This document describes Celery 2.4. For development docs, go here.

Frequently Asked Questions

General

What kinds of things should I use Celery for?

Answer: Queue everything and delight everyone is a good article describing why you would use a queue in a web context.

These are some common use cases:

  • Running something in the background. For example, to finish the web request as soon as possible, then update the users page incrementally. This gives the user the impression of good performance and “snappiness”, even though the real work might actually take some time.
  • Running something after the web request has finished.
  • Making sure something is done, by executing it asynchronously and using retries.
  • Scheduling periodic work.

And to some degree:

  • Distributed computing.
  • Parallel execution.

Misconceptions

Is Celery dependent on pickle?

Answer: No.

Celery can support any serialization scheme and has built-in support for JSON, YAML, Pickle and msgpack. Also, as every task is associated with a content type, you can even send one task using pickle, and another using JSON.

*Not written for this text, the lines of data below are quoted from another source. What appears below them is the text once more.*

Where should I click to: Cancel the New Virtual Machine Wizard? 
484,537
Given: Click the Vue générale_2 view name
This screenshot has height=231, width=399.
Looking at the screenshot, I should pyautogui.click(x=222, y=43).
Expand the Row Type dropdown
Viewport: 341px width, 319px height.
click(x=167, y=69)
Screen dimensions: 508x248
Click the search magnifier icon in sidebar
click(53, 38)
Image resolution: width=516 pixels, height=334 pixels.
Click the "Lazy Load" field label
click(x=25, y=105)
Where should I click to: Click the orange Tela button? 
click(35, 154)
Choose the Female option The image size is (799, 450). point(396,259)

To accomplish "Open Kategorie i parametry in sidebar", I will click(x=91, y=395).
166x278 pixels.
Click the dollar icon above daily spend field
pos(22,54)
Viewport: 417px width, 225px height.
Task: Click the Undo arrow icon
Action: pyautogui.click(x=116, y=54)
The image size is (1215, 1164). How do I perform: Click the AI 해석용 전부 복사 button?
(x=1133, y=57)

The default serialization format is pickle simply because it is convenient (it supports sending complex Python objects as task arguments).

If you need to communicate with other languages you should change to a serialization format that is suitable for that.

You can set a global default serializer, the default serializer for a particular Task, or even what serializer to use when sending a single task instance.

Is Celery for Django only?

Answer: No.

Celery does not depend on Django anymore. To use Celery with Django you have to use the django-celery package.

Do I have to use AMQP/RabbitMQ?

Answer: No.

You can also use Redis, Beanstalk, CouchDB, MongoDB or an SQL database, see Using other queues.

These “virtual transports” may have limited broadcast and event functionality. For example remote control commands only works with AMQP and Redis.

Redis or a database won’t perform as well as an AMQP broker. If you have strict reliability requirements you are encouraged to use RabbitMQ or another AMQP broker. Redis/database also use polling, so they are likely to consume more resources. However, if you for some reason are not able to use AMQP, feel free to use these alternatives. They will probably work fine for most use cases, and note that the above points are not specific to Celery; If using Redis/database as a queue worked fine for you before, it probably will now. You can always upgrade later if you need to.

Is Celery multilingual?

Answer: Yes.

celeryd is an implementation of Celery in Python. If the language has an AMQP client, there shouldn’t be much work to create a worker in your language. A Celery worker is just a program connecting to the broker to process messages.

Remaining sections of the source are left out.